For this one I tried 0.001, 0.01, and 0.1. Each model was trained using
5-fold cross validation.
# Establish hyper-parameter tuning options
svm1_grid <- expand.grid(C = c(0.1, 1, 10))
# Train model
svm_1 <- train(y ~ .,
data = bank_train,
method = 'svmLinear',
tuneGrid = svm1_grid,
trControl = trainControl(summaryFunction = f1_optimizer,
method = 'cv',
number = 5))
## Warning in train.default(x, y, weights = w, ...): The metric "Accuracy" was not
## in the result set.
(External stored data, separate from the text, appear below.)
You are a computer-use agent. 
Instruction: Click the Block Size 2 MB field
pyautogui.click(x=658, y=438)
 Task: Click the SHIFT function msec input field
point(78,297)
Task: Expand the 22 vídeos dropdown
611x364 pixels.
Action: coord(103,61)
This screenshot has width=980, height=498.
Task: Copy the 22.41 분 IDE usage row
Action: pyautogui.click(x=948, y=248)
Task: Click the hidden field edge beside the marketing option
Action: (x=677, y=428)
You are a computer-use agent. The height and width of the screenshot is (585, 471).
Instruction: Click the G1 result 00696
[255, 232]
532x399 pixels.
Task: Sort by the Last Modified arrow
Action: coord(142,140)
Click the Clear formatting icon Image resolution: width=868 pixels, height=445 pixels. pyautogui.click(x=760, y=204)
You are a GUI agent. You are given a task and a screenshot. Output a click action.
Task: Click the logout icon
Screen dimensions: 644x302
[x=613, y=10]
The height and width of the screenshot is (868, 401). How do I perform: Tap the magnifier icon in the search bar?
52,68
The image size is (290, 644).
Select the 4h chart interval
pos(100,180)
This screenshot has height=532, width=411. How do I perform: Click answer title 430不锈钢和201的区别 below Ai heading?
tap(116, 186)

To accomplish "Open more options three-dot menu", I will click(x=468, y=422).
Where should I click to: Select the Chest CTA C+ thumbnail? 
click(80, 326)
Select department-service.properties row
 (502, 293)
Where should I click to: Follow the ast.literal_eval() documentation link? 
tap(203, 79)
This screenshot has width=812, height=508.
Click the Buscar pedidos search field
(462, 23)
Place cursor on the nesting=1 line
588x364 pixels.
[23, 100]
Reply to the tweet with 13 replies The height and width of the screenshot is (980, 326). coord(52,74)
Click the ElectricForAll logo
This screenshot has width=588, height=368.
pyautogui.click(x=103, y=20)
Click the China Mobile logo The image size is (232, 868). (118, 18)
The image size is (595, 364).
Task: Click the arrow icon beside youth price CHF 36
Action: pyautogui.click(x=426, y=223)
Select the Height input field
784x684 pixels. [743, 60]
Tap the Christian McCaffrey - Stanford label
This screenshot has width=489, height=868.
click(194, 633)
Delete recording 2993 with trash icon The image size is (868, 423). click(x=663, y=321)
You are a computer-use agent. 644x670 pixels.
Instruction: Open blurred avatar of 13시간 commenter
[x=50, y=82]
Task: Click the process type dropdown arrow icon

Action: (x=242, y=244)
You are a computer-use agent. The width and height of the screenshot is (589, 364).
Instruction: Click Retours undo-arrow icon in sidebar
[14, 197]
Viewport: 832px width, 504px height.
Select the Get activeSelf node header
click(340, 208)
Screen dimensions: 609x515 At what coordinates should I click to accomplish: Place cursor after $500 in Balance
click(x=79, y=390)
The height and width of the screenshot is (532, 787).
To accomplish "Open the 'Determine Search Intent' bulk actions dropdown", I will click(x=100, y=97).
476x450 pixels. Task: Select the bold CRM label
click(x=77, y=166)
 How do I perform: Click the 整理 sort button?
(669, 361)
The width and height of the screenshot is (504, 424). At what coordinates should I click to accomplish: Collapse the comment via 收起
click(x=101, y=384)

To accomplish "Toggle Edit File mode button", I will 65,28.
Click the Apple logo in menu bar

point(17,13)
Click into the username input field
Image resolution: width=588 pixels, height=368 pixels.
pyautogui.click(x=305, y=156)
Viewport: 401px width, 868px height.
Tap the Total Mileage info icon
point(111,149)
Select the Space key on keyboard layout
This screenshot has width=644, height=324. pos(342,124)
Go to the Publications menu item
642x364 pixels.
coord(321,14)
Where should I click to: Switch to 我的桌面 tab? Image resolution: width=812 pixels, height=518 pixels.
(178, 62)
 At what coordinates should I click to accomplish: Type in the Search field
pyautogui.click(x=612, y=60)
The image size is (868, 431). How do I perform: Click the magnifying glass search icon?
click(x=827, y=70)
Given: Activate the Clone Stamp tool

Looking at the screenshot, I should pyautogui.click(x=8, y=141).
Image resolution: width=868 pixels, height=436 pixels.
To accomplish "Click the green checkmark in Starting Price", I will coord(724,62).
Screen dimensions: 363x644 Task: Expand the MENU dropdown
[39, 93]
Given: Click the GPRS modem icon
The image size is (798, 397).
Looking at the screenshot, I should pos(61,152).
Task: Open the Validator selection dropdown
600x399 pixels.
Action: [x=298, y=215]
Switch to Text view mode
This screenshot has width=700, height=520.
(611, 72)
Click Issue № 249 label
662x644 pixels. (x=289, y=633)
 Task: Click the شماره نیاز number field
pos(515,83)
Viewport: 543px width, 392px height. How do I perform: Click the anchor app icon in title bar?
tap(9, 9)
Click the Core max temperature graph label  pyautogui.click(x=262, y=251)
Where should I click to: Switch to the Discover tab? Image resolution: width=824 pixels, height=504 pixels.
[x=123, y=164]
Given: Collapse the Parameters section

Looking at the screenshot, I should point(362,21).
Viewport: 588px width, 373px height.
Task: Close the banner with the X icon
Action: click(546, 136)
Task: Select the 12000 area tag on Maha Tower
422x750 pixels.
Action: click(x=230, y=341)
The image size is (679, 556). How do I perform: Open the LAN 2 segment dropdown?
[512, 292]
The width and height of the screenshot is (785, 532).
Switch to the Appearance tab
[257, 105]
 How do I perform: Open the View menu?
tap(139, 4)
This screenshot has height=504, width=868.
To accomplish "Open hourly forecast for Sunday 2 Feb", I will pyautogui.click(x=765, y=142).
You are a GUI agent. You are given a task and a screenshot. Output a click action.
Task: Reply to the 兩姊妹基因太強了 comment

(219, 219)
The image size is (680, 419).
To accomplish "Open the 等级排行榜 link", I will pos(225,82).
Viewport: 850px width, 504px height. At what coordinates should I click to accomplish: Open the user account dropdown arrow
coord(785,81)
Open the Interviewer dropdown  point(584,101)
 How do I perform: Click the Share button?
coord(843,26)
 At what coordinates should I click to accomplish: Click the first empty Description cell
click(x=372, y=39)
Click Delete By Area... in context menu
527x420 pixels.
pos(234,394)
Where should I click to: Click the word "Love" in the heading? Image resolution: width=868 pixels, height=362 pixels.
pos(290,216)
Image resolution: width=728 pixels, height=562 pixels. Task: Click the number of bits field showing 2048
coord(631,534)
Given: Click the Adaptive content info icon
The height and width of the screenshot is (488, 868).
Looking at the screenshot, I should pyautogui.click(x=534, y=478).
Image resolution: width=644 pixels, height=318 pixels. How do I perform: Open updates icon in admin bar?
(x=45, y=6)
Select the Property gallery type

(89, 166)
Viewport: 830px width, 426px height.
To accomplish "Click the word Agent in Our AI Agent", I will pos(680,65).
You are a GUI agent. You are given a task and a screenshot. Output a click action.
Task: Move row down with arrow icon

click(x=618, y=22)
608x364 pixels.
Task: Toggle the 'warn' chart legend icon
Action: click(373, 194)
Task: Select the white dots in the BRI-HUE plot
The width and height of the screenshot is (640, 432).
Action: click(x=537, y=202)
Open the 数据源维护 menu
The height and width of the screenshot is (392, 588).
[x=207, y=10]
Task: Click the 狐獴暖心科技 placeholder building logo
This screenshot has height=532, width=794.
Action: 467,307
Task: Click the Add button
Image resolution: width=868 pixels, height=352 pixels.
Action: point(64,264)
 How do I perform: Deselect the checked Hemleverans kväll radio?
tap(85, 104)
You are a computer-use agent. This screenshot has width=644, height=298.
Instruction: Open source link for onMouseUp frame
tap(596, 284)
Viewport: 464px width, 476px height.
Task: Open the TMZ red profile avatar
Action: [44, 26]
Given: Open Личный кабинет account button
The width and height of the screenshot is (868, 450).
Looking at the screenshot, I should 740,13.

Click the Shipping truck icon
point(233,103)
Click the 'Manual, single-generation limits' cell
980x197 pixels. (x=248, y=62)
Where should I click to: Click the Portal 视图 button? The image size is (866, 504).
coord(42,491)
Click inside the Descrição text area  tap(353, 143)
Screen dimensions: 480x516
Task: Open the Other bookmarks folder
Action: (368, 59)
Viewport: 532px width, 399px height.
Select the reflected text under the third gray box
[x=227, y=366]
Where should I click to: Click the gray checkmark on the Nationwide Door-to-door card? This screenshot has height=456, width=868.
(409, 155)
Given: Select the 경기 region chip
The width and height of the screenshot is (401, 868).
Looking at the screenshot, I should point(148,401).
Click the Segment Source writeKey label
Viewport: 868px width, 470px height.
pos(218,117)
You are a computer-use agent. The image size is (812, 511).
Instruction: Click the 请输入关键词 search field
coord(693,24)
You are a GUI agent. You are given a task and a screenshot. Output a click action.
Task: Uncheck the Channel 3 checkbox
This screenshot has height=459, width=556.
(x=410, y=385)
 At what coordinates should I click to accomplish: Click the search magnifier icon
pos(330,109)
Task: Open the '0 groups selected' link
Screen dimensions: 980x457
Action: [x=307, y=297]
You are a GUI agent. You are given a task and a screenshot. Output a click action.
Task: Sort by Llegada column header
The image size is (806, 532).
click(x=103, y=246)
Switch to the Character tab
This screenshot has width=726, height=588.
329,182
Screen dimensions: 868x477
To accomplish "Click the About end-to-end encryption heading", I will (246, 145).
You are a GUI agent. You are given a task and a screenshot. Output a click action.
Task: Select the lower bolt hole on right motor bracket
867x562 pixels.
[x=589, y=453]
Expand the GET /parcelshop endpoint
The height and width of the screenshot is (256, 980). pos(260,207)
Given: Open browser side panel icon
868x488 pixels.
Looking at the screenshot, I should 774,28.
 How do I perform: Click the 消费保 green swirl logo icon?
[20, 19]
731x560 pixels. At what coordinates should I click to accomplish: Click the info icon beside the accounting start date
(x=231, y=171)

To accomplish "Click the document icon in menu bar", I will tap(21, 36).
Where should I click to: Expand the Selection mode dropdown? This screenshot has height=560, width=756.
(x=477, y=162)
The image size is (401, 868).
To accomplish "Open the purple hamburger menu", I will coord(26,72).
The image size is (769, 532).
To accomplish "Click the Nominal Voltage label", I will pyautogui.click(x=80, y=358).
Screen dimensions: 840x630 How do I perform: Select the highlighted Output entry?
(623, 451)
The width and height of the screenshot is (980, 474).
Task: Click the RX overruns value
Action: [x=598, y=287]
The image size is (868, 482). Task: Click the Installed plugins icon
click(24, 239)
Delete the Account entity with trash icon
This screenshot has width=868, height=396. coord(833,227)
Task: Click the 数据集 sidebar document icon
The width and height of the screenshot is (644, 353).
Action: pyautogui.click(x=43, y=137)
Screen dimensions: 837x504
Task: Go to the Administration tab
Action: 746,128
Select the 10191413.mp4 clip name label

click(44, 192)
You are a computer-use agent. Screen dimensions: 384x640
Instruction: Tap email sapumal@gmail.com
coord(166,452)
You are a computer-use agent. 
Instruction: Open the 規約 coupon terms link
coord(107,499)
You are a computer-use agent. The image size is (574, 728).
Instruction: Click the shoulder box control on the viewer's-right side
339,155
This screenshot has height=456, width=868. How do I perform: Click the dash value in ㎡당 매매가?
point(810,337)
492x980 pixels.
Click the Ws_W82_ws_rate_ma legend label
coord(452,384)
F1 will be used instead.
# Use model to predict test set values
svm1_predictions <- predict(svm_1, newdata = bank_test |> select(-y))
# Report results
table(svm1_predictions, bank_test$y)
##
## svm1_predictions no yes
## no 7530 842
## yes 96 203
svm1_metrics <- metrics_function(svm1_predictions, bank_test$y)
print(svm1_metrics)
## precision recall f1
## 0.6789298 0.1942584 0.3020833
This model was very conservative when predicting positive outcomes, resulting in a very small number of false positives (and therefore a high precision score) but a very large number of false negatives (and therefore a very low recall score). These balanced out to a relatively low F1-Score by the standards of the models trained for Assignment 2. The best tune came from C = 0.1.
print(svm_1$bestTune)
## C
## 1 0.1
# Establish hyper-parameter tuning options
svm2_grid <- expand.grid(C = c(0.1, 1, 10), sigma = c(0.001, 0.01, 0.1))
# Train model
svm_2 <- train(y ~ .,
data = bank_train,
method = 'svmRadial',
tuneGrid = svm2_grid,
trControl = trainControl(summaryFunction = f1_optimizer,
method = 'cv',
number = 5))
## Warning in train.default(x, y, weights = w, ...): The metric "Accuracy" was not
## in the result set. F1 will be used instead.
# Use model to predict test set values
svm2_predictions <- predict(svm_2, newdata = bank_test |> select(-y))
# Report results
table(svm2_predictions, bank_test$y)
##
## svm2_predictions no yes
## no 7296 657
## yes 330 388
svm2_metrics <- metrics_function(svm2_predictions, bank_test$y)
print(svm2_metrics)
## precision recall f1
## 0.5403900 0.3712919 0.4401588
This model was less conservative than the one with a linear kernel, resulting in significantly improved Recall at the cost of Precision. The balance is favorable, however, with a significant improvement in F1-Score. The best tune for this model had the hyper-parameters Sigma = 0.1 and C = 10.
print(svm_2$bestTune)
## sigma C
## 9 0.1 10